● What you need to do:
Repeat the listing in full, word for word.

*** Source records Section Begins ***

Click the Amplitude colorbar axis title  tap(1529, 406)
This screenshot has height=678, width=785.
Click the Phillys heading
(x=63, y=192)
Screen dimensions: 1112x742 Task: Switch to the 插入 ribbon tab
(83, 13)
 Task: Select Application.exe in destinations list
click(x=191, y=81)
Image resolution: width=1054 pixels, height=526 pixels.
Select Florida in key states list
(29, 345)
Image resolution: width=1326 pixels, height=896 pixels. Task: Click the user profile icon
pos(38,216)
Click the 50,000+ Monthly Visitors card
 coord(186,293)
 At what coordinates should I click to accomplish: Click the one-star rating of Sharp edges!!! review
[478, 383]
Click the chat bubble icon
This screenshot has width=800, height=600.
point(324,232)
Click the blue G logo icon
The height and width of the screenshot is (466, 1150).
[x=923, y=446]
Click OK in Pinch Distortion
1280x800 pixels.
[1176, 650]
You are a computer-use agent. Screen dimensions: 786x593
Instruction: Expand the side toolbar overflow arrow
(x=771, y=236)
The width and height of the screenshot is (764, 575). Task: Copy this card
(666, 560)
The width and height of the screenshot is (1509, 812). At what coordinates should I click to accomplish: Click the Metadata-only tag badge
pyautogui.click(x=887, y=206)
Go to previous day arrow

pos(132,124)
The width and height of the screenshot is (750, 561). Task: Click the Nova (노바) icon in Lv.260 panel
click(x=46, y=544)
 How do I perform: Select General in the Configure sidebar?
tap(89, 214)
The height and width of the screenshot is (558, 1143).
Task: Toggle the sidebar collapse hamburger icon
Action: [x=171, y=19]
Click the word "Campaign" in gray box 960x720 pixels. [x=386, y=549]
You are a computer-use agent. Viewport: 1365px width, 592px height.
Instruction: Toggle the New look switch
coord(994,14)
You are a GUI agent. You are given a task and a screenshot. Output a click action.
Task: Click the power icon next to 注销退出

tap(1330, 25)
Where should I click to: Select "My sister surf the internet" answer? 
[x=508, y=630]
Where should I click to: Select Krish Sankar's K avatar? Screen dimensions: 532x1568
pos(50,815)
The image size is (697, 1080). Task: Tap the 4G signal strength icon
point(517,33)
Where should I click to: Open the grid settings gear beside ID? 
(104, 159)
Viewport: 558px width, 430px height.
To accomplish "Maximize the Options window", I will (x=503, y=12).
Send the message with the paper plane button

*** Source records Section Ends ***

● Answer space:
Click the Amplitude colorbar axis title  tap(1529, 406)
This screenshot has height=678, width=785.
Click the Phillys heading
(x=63, y=192)
Screen dimensions: 1112x742 Task: Switch to the 插入 ribbon tab
(83, 13)
 Task: Select Application.exe in destinations list
click(x=191, y=81)
Image resolution: width=1054 pixels, height=526 pixels.
Select Florida in key states list
(29, 345)
Image resolution: width=1326 pixels, height=896 pixels. Task: Click the user profile icon
pos(38,216)
Click the 50,000+ Monthly Visitors card
 coord(186,293)
 At what coordinates should I click to accomplish: Click the one-star rating of Sharp edges!!! review
[478, 383]
Click the chat bubble icon
This screenshot has width=800, height=600.
point(324,232)
Click the blue G logo icon
The height and width of the screenshot is (466, 1150).
[x=923, y=446]
Click OK in Pinch Distortion
1280x800 pixels.
[1176, 650]
You are a computer-use agent. Screen dimensions: 786x593
Instruction: Expand the side toolbar overflow arrow
(x=771, y=236)
The width and height of the screenshot is (764, 575). Task: Copy this card
(666, 560)
The width and height of the screenshot is (1509, 812). At what coordinates should I click to accomplish: Click the Metadata-only tag badge
pyautogui.click(x=887, y=206)
Go to previous day arrow

pos(132,124)
The width and height of the screenshot is (750, 561). Task: Click the Nova (노바) icon in Lv.260 panel
click(x=46, y=544)
 How do I perform: Select General in the Configure sidebar?
tap(89, 214)
The height and width of the screenshot is (558, 1143).
Task: Toggle the sidebar collapse hamburger icon
Action: [x=171, y=19]
Click the word "Campaign" in gray box 960x720 pixels. [x=386, y=549]
You are a computer-use agent. Viewport: 1365px width, 592px height.
Instruction: Toggle the New look switch
coord(994,14)
You are a GUI agent. You are given a task and a screenshot. Output a click action.
Task: Click the power icon next to 注销退出

tap(1330, 25)
Where should I click to: Select "My sister surf the internet" answer? 
[x=508, y=630]
Where should I click to: Select Krish Sankar's K avatar? Screen dimensions: 532x1568
pos(50,815)
The image size is (697, 1080). Task: Tap the 4G signal strength icon
point(517,33)
Where should I click to: Open the grid settings gear beside ID? 
(104, 159)
Viewport: 558px width, 430px height.
To accomplish "Maximize the Options window", I will (x=503, y=12).
Send the message with the paper plane button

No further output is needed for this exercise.